We've got a Pathfinder, replaced our X-Trail with it. Had it for 3 years now and although we don't need such a big 4x4 we are finding it hard to convince ourselves to sell it. It's expensive to run in terms of fuel and tax but we love it and I think we will hang on to it for a while longer. The X-Trail was a great all rounder, we had a diesel from new and it was reasonable to run with a good level of kit as standard. Visibility was good, easy to see the front corners, with the raised part of the headlight glass as an aid.
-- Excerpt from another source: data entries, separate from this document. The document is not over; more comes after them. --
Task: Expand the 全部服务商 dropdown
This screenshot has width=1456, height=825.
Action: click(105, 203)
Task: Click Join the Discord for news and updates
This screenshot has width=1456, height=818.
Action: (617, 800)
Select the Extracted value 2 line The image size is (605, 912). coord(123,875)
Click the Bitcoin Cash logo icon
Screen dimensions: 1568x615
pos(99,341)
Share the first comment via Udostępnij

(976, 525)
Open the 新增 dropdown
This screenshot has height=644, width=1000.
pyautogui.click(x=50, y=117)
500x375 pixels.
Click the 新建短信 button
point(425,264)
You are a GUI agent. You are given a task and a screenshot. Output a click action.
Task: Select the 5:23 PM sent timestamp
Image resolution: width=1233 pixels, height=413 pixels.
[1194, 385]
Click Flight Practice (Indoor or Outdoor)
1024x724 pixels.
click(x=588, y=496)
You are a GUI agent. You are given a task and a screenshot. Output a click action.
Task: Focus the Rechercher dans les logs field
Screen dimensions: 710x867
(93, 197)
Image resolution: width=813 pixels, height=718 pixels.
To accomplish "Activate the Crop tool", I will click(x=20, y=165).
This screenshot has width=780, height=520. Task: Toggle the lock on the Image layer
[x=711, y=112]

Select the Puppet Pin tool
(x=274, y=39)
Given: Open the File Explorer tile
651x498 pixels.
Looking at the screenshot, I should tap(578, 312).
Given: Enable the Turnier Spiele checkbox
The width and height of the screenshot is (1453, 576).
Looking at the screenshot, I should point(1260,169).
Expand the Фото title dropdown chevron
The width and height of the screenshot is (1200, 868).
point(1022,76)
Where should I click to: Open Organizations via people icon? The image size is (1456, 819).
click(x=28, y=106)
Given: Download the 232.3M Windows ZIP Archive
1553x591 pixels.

We saw mid 30s but it was the diesel and the 2005 updated model, with the 6 speed gearbox.


----------



## J1ODY A (Nov 28, 2008)

Grizzle said:


> Its a Pathfinder i really fancied. :argie:


Had the navara myself, great build quality, huge car but 24mpg on a good day killed me.


----------



## wildwash (Nov 2, 2011)

There is something nice about having a pick up with a read lid on it so you have a nice clean car area and a big place to chuck things in a not worry about carpets and seats in the back.


----------



## bobsabuilder (Dec 25, 2011)

wildwash said:


> There is something nice about having a pick up with a read lid on it so you have a nice clean car area and a big place to chuck things in a not worry about carpets and seats in the back.


Exactly why I love my Navara. 
Easy get 30mpg (autos drink more) £130 to tax it and insurance under £300.
Snugtop canopy on the back which is great for the dogs, keeping the cab nice and clean.


----------



## Teddy (Dec 15, 2007)

So why do you need a 4x4? They often aren't any bigger inside that a Golf Estate and a Passat estate is far classier.


----------



## Barchettaman (Dec 16, 2007)

Octavia 4x4 wagon, old shape.
Extra ground clearance, vast, and with a second set of winter tyres you are extremely unlikely to get stuck.
Best of luck with the new arrival.


----------



## tg1 (May 18, 2011)

i manged to fit family in a 3 door golf, 

was a bit of a bugger wheelspinning everywhere in the snow, and getting boost when you backed off.

Subaru justy? :lol: probably not big enough


----------